Ухожу я в другую комнату. Ложусь на диван, читать располагаюсь «Волхва».

Сидит Эрна обычно долго — делать ей дома нечего — хозяйства у неё, кроме ребёночка, никакого. А когда она уходит, мама вздыхает облегчённо — ей-то уж некогда бездельничать: хлопот полон рот. И выпроводить гостью она не может: мол, неудобно, совестно, сама понять, дескать, должна.
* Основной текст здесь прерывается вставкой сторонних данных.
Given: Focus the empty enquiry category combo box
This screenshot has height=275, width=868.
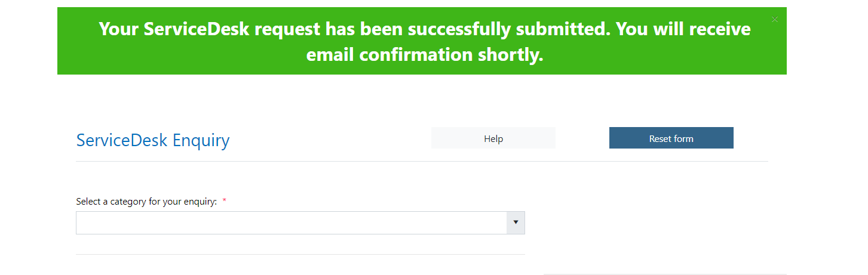Looking at the screenshot, I should pos(291,223).
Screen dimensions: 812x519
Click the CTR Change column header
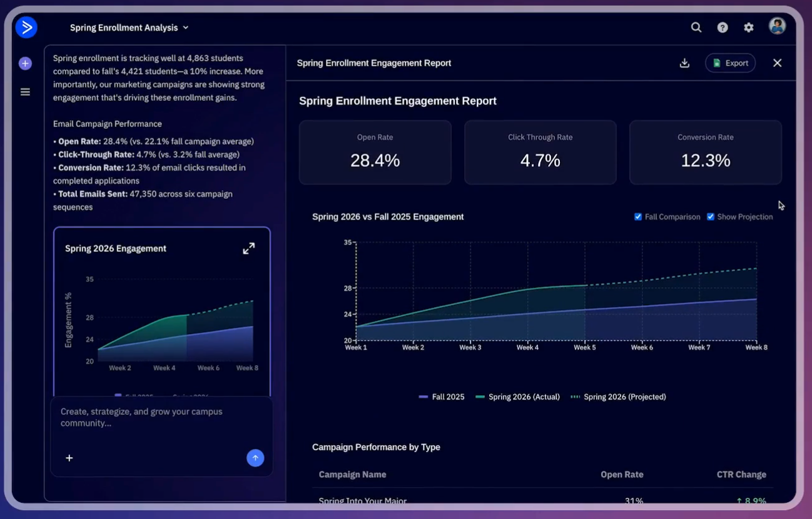[x=741, y=475]
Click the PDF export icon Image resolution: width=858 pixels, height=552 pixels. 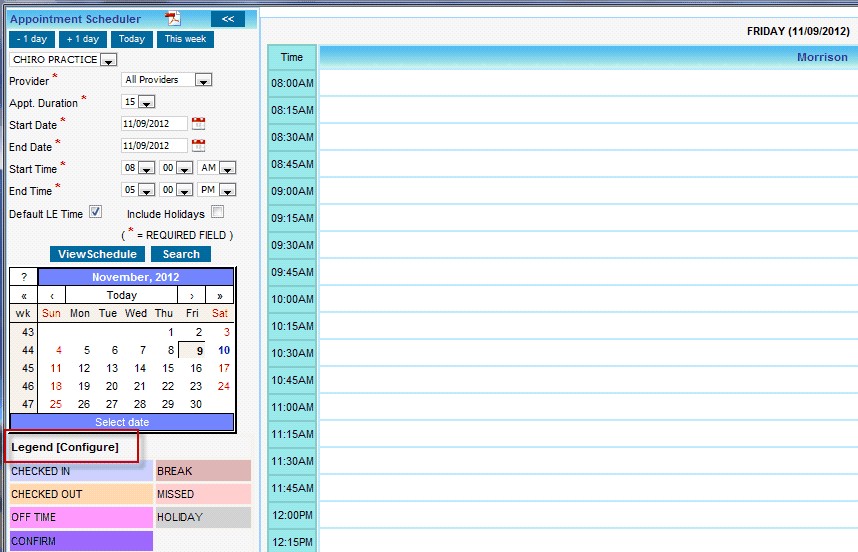tap(173, 18)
Не понимает.

Задремал я с «Волхвом» на груди — том тяжёлый — крепко давит; в сон меня здесь пока ещё всё клонит почему-то, чуть где присел, прилёг — и закемарил. Как сурок — отец так раньше, помню, выражался, теперь не о ком — вдвоём-то с матерью. Дрёма сладкая, но не густая — слышу:

— Можно к вам?

— Можно, можно, чё ж нельзя-то… Дверь захлопывай скорее — как в трубу, тянет… Ногам, стою тут, шибко холодно.
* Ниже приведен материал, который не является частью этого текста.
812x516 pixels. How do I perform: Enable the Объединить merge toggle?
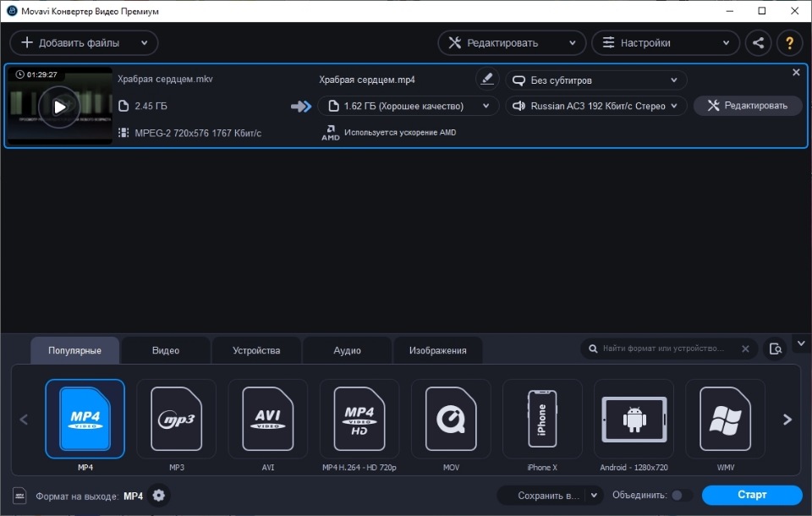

— Здравствуй, тётка Елена.

Узнаю по голосу Ваню Чуруксаева. Говорит он, как выпивший, так и трезвый, всегда одинаково — глухо, из-под земли будто, чуть нараспев и мало — только по существу.
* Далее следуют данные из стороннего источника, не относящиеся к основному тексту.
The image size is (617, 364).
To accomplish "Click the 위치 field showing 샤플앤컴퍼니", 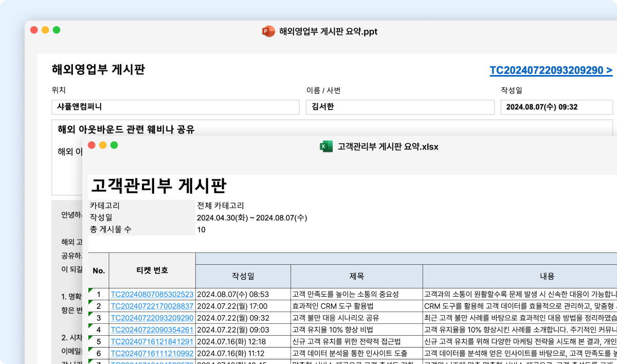I will (x=175, y=107).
— Здравствуй, Ваня, — отвечает ему мама. — Каким к нам ветром?

— Ты меня не опохмелишь?

— Нечем, парень.

— А паперёс не дашь?.. Олег-то спит? А он не курит?

— Нет, не курит, слава Богу. Спит.

— А хлеба мне не одолжишь маленько?

— Хлеба дам… Тебе куда его?

— А вот за пазуху… Пойду. Спасибо.

— Ешь на здоровье, Ваня… Не за что.

— Ну, до свиданья.

— До свиданья. С Богом.

Было в Ялани одно время, уж и не припомню от какой организации, подсобное хозяйство. Работал там Ваня сторожем и помогал приятелям-бичам воровать с фермы комбикорм. Продавали они его, к обоюдному удовольствию, односельчанам по сходной цене — мешок за бутылку водки или за три литра бражки, пока, по наводке, если верить молве, обделённого ими в чём-то Колотуя, прямо при сделке их не заграбастали. После недолго разбирались. Ваня, выгородив подельшиков, взял всё на себя и поотсутствовал где-то четыре года. Вернулся в Ялань. Подсобного хозяйства уже не было — развалилось. Как-то, пьяненький, на Новый год, уснул Ваня в сугробе и отморозил руки — по запястья их ему отняли, теперь — культяпый. Живёт он у зятя и у сестры родной на иждивении, а у тех своих ребятишек пятеро. Перебиваются как-то. Сорок лет Ване, не больше, половину, не меньше, из них пробыл он пьяным.

Задремал опять я. Разбудила меня мама, позвала обедать.

Пообедали мы пельменями — наготовлено их у нас и заморожено много.

Натаскал я в избу из колонки воды, а после, наколов, и дров из-под навеса. Расчистил опять дорожки от снега. Помог маме со скотом управиться, задал корове, овцам и телёнку на ночь сена. И день угас. Завечерело. Вьюжит так же всё, не унимается.

Поужинали мы картошкой в мундире с солёными грибами — подъеловиками и бычками. Попили чаю с брусничным вареньем.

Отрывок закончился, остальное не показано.